Problem description: Output nothing but the lines from the line with "Click the question mark help icon" through the end of the listing below, both ends included.

Record extracts:

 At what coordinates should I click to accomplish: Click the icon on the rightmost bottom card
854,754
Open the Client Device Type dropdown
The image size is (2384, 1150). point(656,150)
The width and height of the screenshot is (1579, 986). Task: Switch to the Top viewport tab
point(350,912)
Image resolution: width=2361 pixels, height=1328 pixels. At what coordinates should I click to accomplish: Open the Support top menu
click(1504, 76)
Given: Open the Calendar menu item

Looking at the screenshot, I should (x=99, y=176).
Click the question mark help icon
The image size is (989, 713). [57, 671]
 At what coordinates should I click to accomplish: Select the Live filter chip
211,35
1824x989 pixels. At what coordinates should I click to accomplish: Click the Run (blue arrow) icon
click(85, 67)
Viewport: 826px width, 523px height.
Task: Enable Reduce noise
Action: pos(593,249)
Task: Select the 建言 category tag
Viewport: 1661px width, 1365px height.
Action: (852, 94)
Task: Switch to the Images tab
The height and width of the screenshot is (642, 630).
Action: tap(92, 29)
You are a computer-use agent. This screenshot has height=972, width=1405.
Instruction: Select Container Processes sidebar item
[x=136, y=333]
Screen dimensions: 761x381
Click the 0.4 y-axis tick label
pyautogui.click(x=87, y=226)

Task response:
Click the question mark help icon
The image size is (989, 713). [57, 671]
 At what coordinates should I click to accomplish: Select the Live filter chip
211,35
1824x989 pixels. At what coordinates should I click to accomplish: Click the Run (blue arrow) icon
click(85, 67)
Viewport: 826px width, 523px height.
Task: Enable Reduce noise
Action: pos(593,249)
Task: Select the 建言 category tag
Viewport: 1661px width, 1365px height.
Action: (852, 94)
Task: Switch to the Images tab
The height and width of the screenshot is (642, 630).
Action: tap(92, 29)
You are a computer-use agent. This screenshot has height=972, width=1405.
Instruction: Select Container Processes sidebar item
[x=136, y=333]
Screen dimensions: 761x381
Click the 0.4 y-axis tick label
pyautogui.click(x=87, y=226)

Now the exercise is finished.